The second part is the assignments layer: it describes what is actually deployed, for which BU, on which environment, referencing a specific version of the catalog.

assignments/
├── bu1/
│   ├── dev/
│   ├── hml/
│   └── prd/
└── bu2/
    ├── dev/
    ├── hml/
    └── prd/

The versioning problem

This is the trickiest point in this architecture. If the catalog is shared, a change to a policy can impact all BUs and all environments simultaneously - which is exactly what we want to avoid.

💡 The system can be improved by leveraging a versioning system based on a package manager like Artifactory. The main advantage of such a solution is that it becomes easier to publish versioned service packages and consume them via tooling for deployment. This requires a more complex technical architecture but is a more flexible long-term solution than what is presented here.

Implementation

Why the azapi provider?

The azurerm provider exposes dedicated Terraform resources for policies (azurerm_policy_definition, azurerm_management_group_policy_assignment…), but it has a drawback: it always lags behind the ARM API, which can be a real obstacle when you want to use Azure features not yet in GA. Furthermore, overrides, resourceSelectors, or certain enforcementMode fields are not always available when you need them.

The azapi provider cleanly solves this. It takes the ARM body directly in HCL and Terraform manages the resource lifecycle (create, update, delete, state), without using azurerm_resource_group_template_deployment which would deploy an entire ARM template as a black box.

To use it, simply declare the corresponding provider:

terraform {
  required_providers {
    azapi = {
      source  = "Azure/azapi"
      version = "~> 2.0"
    }
  }
}

azapi & versioning

Since we’re going with Terraform + azapi, the natural answer is to treat each catalog service as a versioned Terraform module.

Each assignment in the assignments/ layer declares a module source with a specific git ref:

module "initiative_storage" {
  source = "git::https://github.com/org/policy-catalog.git//catalog/storage/initiative?ref=storage-v1.2.0"
}

Updating a service for a BU or environment is therefore a ref change in a Terraform file, visible in a PR, targeted and with no side effects on other BUs. BU1 can stay on storage-v1.2.0 while BU2 moves to storage-v2.0.0, all within the same monorepo.

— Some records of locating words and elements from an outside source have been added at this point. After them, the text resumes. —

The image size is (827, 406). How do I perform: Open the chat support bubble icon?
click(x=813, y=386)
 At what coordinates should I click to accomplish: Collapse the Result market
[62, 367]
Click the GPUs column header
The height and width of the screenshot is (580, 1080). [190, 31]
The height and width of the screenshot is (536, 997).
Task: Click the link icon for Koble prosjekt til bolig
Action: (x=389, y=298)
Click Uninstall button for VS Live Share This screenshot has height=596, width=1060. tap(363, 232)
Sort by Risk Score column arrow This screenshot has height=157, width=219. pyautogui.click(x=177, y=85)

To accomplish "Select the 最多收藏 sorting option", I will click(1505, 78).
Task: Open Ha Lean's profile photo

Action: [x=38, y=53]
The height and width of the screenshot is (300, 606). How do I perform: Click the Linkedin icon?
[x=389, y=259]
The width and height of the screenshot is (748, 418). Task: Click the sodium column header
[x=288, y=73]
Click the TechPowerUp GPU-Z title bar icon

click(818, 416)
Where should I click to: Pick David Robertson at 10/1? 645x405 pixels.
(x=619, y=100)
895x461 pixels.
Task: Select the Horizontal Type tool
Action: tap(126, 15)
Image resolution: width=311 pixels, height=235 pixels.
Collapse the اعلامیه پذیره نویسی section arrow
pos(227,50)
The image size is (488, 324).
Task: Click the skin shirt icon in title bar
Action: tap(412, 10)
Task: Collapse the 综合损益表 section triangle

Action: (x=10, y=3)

Deploying a policy definition

In the catalog, each policy is defined in its own file. Terraform deploys the definition to the target management group and manages its state.

resource "azapi_resource" "policy_no_public_ip" {
  type      = "Microsoft.Authorization/policyDefinitions@2024-05-01"
  name      = "deny-public-ip"
  parent_id = "/providers/Microsoft.Management/managementGroups/bu1-dev"

  body = {
    properties = {
      displayName = "Deny Public IP addresses"
      policyType  = "Custom"
      mode        = "All"
      policyRule = {
        if = {
          field  = "type"
          equals = "Microsoft.Network/publicIPAddresses"
        }
        then = {
          effect = "Deny"
        }
      }
    }
  }
}

Managing overrides

This is where granularity becomes important.

The two scenarios described don’t have the same solution, but it’s worth studying both to understand how to adapt our solution to problems we’d encounter in the field.

Scenario 1: Override at management group level (BU1-DEV, `deny-storage-public-access` disabled)

The storage initiative is assigned to the bu1-dev MG. In DEV, we don’t want to block public access to Storage Accounts - too constraining for developers.

We disable the deny-storage-public-access policy via an override on the MG assignment, without touching the initiative definition.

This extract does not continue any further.